Your instructions → Only lines holding the string "Windows" are wanted; copy each one from the material.

Available records →
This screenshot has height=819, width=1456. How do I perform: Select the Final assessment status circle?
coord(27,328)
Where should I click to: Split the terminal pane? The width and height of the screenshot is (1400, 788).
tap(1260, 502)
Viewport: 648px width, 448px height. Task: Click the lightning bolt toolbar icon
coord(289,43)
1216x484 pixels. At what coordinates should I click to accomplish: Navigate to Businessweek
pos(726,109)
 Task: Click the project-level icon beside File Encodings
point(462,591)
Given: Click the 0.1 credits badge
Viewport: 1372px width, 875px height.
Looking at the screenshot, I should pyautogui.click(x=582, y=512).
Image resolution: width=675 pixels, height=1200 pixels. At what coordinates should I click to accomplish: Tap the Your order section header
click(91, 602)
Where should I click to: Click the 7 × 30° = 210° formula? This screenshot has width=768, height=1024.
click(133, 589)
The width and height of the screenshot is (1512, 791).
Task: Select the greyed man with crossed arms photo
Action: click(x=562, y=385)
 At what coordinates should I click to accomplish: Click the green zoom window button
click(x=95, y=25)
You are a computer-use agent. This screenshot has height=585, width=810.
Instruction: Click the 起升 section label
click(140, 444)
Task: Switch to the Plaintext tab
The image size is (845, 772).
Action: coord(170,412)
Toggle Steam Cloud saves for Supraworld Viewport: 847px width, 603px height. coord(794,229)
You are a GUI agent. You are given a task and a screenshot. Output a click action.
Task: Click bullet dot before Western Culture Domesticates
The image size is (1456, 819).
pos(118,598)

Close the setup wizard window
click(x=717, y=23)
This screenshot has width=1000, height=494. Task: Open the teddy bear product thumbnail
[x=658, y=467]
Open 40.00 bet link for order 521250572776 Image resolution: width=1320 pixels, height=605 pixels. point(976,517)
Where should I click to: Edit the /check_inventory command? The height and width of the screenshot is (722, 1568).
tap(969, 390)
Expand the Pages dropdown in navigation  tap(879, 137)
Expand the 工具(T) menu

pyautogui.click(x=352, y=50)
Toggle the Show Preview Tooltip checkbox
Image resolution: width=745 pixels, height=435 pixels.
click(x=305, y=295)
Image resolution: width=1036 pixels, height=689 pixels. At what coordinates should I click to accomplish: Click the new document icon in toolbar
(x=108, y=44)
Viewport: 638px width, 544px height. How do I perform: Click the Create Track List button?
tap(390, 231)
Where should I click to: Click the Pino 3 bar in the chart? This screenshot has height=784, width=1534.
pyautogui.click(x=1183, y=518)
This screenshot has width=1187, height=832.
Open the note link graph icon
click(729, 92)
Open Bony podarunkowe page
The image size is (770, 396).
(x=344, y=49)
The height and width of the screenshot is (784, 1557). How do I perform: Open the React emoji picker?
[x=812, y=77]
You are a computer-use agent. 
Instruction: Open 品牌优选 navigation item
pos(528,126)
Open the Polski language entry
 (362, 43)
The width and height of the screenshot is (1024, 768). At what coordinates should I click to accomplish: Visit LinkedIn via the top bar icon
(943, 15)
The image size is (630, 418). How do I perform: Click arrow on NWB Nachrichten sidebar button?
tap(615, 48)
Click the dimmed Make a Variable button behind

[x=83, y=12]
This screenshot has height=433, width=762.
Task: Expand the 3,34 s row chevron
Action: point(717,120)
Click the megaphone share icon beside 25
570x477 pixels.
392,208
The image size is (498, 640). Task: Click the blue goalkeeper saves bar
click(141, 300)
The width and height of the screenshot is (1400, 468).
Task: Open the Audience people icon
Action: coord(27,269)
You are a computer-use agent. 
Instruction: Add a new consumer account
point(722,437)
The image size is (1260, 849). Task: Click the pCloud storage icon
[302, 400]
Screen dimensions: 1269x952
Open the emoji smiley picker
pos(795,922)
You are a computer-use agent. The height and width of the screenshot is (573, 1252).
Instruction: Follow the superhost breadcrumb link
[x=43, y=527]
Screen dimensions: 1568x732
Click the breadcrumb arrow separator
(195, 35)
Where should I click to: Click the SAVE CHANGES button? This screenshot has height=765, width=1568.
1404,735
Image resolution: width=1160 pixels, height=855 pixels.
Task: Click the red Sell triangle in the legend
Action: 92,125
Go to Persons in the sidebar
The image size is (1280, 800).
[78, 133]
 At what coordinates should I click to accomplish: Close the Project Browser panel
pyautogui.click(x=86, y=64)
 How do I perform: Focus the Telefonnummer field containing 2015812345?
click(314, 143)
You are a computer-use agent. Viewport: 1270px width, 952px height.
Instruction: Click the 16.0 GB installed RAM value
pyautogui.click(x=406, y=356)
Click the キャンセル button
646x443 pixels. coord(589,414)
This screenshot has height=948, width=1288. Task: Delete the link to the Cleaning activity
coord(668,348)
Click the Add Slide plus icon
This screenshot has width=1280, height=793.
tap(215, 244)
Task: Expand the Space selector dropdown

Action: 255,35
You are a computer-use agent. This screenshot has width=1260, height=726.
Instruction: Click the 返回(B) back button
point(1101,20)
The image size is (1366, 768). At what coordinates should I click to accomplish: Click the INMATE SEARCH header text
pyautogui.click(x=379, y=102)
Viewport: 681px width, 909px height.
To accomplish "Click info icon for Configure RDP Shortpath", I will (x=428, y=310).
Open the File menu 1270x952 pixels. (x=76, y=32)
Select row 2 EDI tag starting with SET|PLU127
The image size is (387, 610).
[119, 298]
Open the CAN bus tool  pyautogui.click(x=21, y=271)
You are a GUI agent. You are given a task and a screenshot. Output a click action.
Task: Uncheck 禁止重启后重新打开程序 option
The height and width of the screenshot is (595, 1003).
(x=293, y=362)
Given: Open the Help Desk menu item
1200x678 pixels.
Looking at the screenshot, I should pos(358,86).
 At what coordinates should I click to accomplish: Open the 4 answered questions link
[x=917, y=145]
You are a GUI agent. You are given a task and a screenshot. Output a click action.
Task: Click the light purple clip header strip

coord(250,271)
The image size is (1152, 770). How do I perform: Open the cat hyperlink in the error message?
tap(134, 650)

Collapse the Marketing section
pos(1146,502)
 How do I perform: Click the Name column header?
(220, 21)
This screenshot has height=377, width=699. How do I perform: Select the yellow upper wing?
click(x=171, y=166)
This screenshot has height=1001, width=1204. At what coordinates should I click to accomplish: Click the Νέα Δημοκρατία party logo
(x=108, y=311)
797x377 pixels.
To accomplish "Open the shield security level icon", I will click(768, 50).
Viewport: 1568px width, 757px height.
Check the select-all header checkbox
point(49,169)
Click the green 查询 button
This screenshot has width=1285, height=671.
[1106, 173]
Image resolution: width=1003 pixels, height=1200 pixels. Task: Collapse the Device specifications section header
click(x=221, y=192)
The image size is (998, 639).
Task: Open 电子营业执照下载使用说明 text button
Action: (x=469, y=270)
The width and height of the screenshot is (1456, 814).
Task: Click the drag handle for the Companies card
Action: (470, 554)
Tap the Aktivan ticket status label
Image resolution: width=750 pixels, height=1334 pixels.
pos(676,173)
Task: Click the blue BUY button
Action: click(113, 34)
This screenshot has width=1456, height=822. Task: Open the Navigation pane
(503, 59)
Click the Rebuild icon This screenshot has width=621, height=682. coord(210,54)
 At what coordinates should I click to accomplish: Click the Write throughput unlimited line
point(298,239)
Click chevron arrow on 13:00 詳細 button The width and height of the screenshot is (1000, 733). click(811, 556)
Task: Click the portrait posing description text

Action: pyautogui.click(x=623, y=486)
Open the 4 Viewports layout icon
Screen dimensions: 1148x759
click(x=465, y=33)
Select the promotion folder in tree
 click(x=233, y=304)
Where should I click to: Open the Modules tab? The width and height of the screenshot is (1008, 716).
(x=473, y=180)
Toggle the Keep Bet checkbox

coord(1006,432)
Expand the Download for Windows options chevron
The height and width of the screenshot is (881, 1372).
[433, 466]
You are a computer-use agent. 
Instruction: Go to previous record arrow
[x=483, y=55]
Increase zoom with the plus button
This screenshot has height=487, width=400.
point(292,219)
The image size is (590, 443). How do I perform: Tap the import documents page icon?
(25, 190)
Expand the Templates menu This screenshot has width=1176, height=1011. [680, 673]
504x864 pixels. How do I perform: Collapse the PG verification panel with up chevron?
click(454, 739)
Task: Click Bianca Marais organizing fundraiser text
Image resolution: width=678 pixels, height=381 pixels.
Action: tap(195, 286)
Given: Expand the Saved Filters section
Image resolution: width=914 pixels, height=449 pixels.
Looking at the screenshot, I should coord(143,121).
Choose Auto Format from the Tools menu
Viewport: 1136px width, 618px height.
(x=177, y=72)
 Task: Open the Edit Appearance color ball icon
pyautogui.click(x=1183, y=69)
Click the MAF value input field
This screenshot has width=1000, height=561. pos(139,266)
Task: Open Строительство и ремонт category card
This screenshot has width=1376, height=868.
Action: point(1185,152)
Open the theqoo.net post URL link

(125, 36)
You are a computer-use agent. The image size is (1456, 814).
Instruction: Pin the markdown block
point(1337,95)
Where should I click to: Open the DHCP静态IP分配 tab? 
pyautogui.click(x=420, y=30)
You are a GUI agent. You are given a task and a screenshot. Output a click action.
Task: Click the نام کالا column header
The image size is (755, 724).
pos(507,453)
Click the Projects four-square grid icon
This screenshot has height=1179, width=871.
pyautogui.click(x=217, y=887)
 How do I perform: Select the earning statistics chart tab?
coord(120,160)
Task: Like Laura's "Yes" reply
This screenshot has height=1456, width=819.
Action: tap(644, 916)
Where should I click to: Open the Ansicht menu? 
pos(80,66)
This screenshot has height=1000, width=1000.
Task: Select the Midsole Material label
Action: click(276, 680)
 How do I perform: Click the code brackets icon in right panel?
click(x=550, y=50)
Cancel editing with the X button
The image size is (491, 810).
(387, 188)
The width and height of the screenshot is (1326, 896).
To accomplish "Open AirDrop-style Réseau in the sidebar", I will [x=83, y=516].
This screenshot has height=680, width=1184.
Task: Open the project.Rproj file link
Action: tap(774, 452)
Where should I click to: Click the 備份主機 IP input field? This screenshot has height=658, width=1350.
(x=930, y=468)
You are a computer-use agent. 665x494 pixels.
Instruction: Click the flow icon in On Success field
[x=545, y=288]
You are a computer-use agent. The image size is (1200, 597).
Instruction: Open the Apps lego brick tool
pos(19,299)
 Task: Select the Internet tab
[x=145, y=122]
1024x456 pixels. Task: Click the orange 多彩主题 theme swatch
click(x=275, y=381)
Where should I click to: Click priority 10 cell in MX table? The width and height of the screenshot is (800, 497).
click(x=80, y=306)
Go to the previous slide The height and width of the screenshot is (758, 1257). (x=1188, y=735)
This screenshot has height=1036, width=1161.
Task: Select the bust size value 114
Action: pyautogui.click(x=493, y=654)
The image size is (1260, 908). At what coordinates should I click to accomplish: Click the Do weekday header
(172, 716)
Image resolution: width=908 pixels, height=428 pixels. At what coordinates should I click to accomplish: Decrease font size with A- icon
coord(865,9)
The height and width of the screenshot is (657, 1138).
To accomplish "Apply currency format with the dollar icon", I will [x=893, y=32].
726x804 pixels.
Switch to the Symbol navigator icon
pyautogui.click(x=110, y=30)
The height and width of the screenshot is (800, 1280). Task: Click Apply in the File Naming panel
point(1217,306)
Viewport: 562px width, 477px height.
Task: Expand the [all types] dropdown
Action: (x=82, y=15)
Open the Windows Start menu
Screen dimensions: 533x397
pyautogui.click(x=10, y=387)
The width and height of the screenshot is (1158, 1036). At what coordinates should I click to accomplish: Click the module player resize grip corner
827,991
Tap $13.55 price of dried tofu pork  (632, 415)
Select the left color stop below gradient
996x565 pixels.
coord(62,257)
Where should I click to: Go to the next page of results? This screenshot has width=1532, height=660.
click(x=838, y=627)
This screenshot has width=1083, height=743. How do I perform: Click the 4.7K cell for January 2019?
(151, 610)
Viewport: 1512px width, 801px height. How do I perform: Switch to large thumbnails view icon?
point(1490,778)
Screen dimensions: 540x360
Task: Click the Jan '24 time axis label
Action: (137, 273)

Output for this task →
Expand the Download for Windows options chevron
Open the Windows Start menu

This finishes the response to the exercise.